__JOBS__:
- A) Reproduce the part of the confidence interval passage starting with "Proportions are means" and going on through "done with it?".
- B) According to the confidence interval passage, proportions are means of what?

Proportions are means of zeros and ones. So, as a special case of our method, we will also be able to construct confidence intervals for unknown population proportions.

First let's recall from Data 8 why we use intervals to estimate an unknown number, instead of just providing one number as the estimate. Suppose that you are trying to estimate an unknown parameter $\mu$, and suppose that based on your random sample you think $\mu$ is 4. Why not just say that your estimate is 4, and be done with it?

It is because your estimate 4 is based on observations in a random sample, and you know that the sample could have come out differently. If the sample had come out differently, you might have come up with an estimate that was different from 4. Just saying that the estimate is 4 doesn't take that into account.

__RECORD EXCERPTS__:
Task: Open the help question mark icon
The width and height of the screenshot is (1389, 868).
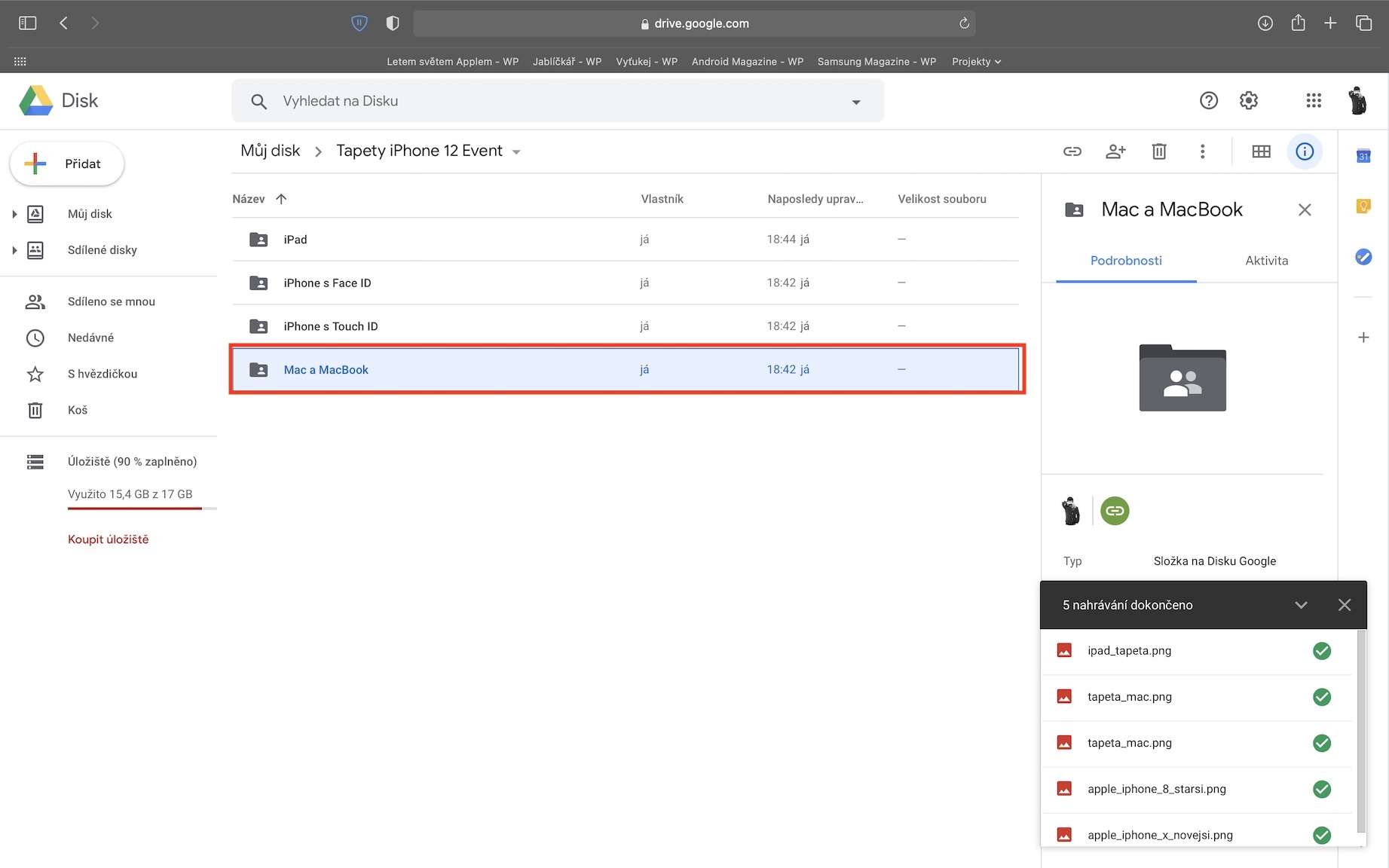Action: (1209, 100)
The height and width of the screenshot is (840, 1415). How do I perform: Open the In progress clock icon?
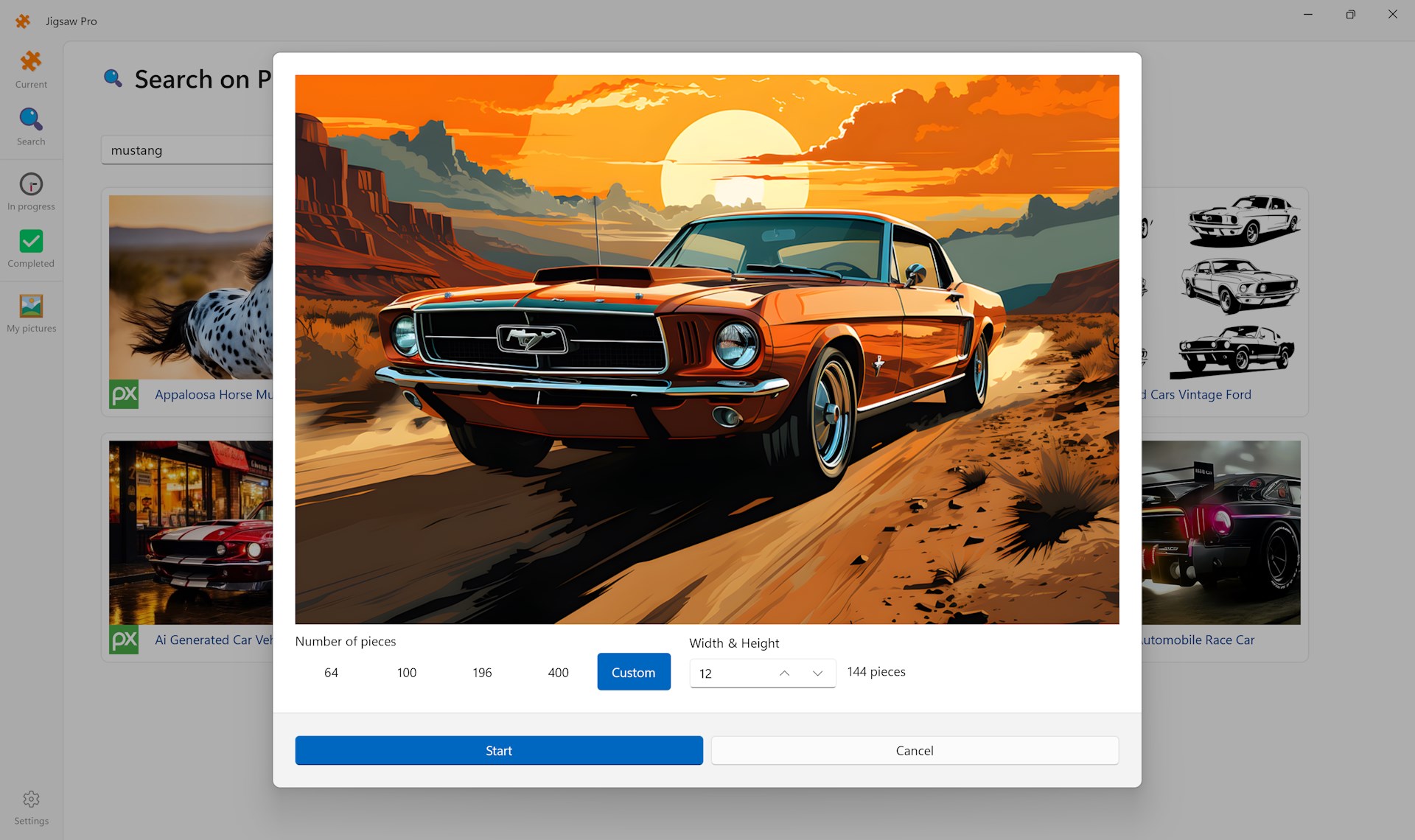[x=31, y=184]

* * *

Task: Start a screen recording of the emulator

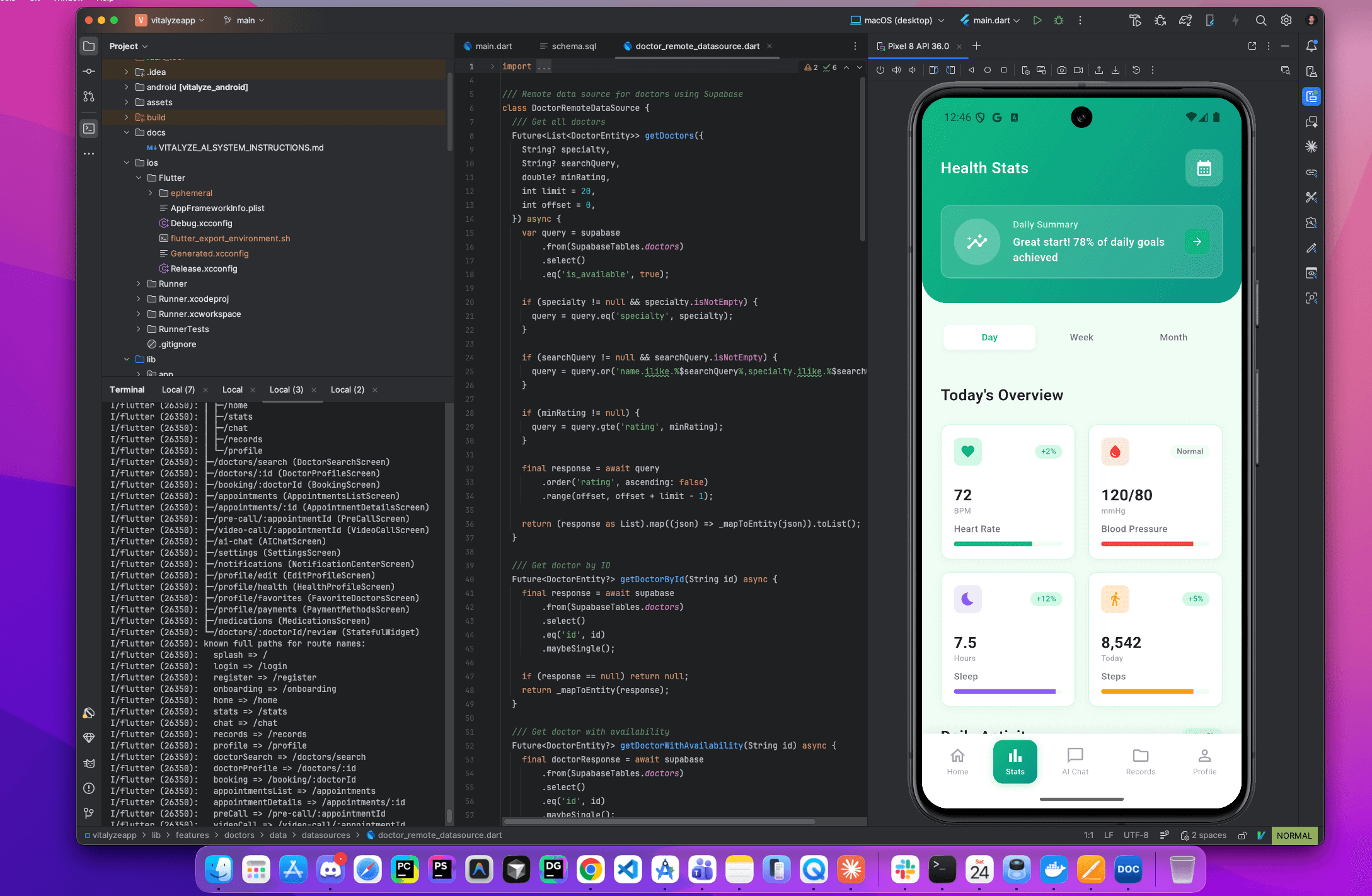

__EXERCISE ANSWERS__:
- A)
Proportions are means of zeros and ones. So, as a special case of our method, we will also be able to construct confidence intervals for unknown population proportions.

First let's recall from Data 8 why we use intervals to estimate an unknown number, instead of just providing one number as the estimate. Suppose that you are trying to estimate an unknown parameter $\mu$, and suppose that based on your random sample you think $\mu$ is 4. Why not just say that your estimate is 4, and be done with it?

- B) Zeros and ones.